鉄道の経営者となった異母弟さんとは、経営についての考え方がことなるせいも
あって、小生は「おいしい生活」のほうを支持しておりました。
 この「深夜の読書」という文庫本には、江藤淳の解説がついているのですが、
そこには、次のようにあります。

「 知識人という要素を共有しているという点で、辻井喬氏と堤清二氏との間に
成立している関係は、ジエキル博士とハイド氏との関係とはいささか趣を異に
しているといわねばならない。つまりスティーブンソンの怪奇小説の場合とは
違って、辻井喬氏と堤清二氏との二つの人格は、この知識人という一点に於いて
にわかに融合する。すなわち『深夜の読書』とは、その大概に於いて知識人である
著者の読書の記録である。」
  
 今となっては、あったりまえのことを江藤淳はいっているように思いますが、
たぶん、まだこの時代に辻井喬の名前は、堤清二との結びつきが強くなかったので
ありましょう。(江藤淳も、本名である江頭淳夫との関係についていいたかった
のかもいれません。)

 ほとんどの読書人(または購書人)は、それを仕事にしているわけではないので、
仕事をする自分と、本を読む自分とが分裂しているとは、普通は思わないのであり
ますね。分裂していると、勝手にレッテルをはったりするのは、他人の目です。
たまには、どう考えてもおかしいぞと思う例があるようです。先日に話題となった
小学校の教頭先生は、少女写真の撮影者として有名で、その写真をやめることが
できずに懲戒免職となったのでした。この二つのキャラというのは、自分のなか
ではほとんど分裂していなかったのでしょうが、この分裂したキャラを統合する
のは、相当に大変であります。
 最近は、あまり話題にならないようですが「家畜人ヤプー」の沼正三さんの
正体は誰というのがありました。覆面作家とはいっても、この作品でありましたら、
人格に問題がないのかということで正体探しが行われたのです。この作品を
書くのであれば、よほどの人ということで、名前があがった一人に東京高裁の
判事である倉田卓次さんがいます。
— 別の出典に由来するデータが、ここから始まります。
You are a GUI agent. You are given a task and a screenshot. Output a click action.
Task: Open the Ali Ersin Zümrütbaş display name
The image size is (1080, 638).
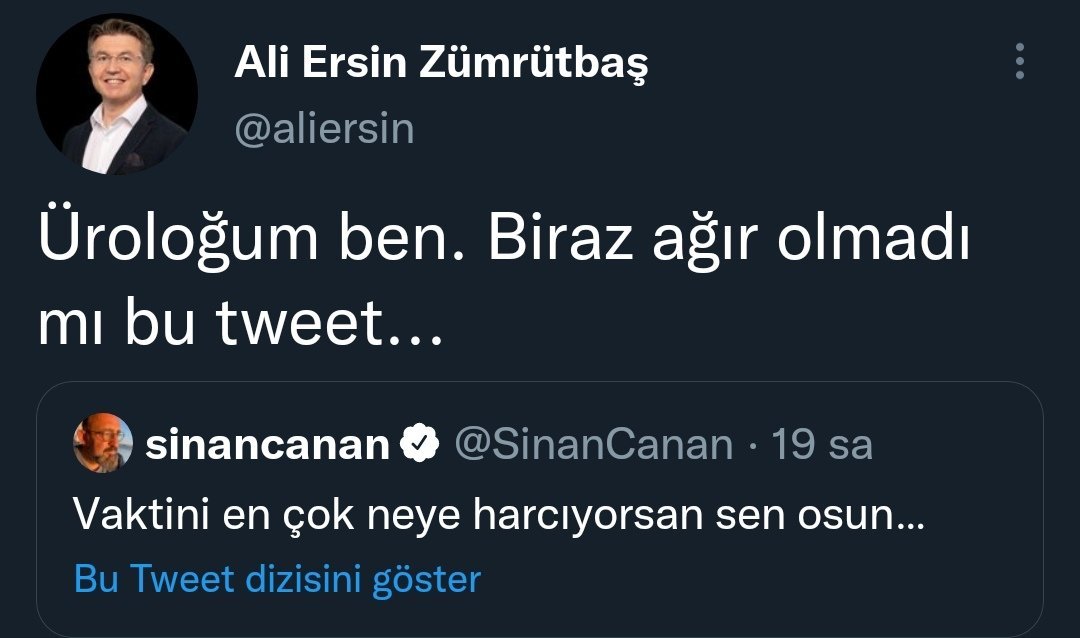[441, 64]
「裁判官の書斎」という著書がありますが、
とんでもなく知識人であるのは間違いないのですが、この人が、本当の作者で
あるとしたら、とんでもない二重生活者ということで、世間からバッシングされた
のでありましょうね。
 先日に話題にした東芝西田社長とか、辻井喬さんにおいては、昼と夜の顔は
違っていても、統合されていて問題とはなってきませんが、たぶん、お二人とも
が、多くの試練をのりこえてこられてきたからでしょう。

 「深夜の読書」には、「吉田さんの優しさ」という吉田健一さんの著作集月報に
寄せた文章があります。

吉田健一さんのことを私はいつもある種の辛い感情のなかで思い出す。
 わたしにむかって彼の名前をはじめて口にしたのは、政治専門の某雑誌社の社長
だった。
 『先生は偉いけど、息子はどうしようもないよ、頭がおかしいんじゃないかな。』
と、その男はあしざまに語った。当時は吉田内閣の終わりの頃で、私は衆議院議長
秘書として毎日国会につとめていた。・・・・・
 吉田健一さんに関する私の辛い感情とは、他の分野の人に対する徹底した蔑みの
風習のことだ。ことに世俗的に恵まれている職種とされている政界と産業界の人間の
態度にそれが際だっている。
 しかも蔑みが一番深くなる部分こそ、他の分野の人々が存立している根幹の精神
なのだというところに、私は、どうにもならない亀裂のようなものを見ない訳に
行かず、吉田さんはその亀裂を全身に浴びて生きた人だったという点で辛いのである。